-- Task requirements --
Count the lines below that contain the word "height". Reply with the number alone.

[Dataset entries]
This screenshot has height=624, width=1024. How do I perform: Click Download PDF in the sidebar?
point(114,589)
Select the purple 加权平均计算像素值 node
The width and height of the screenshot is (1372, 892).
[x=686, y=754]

-- Worked answer --
2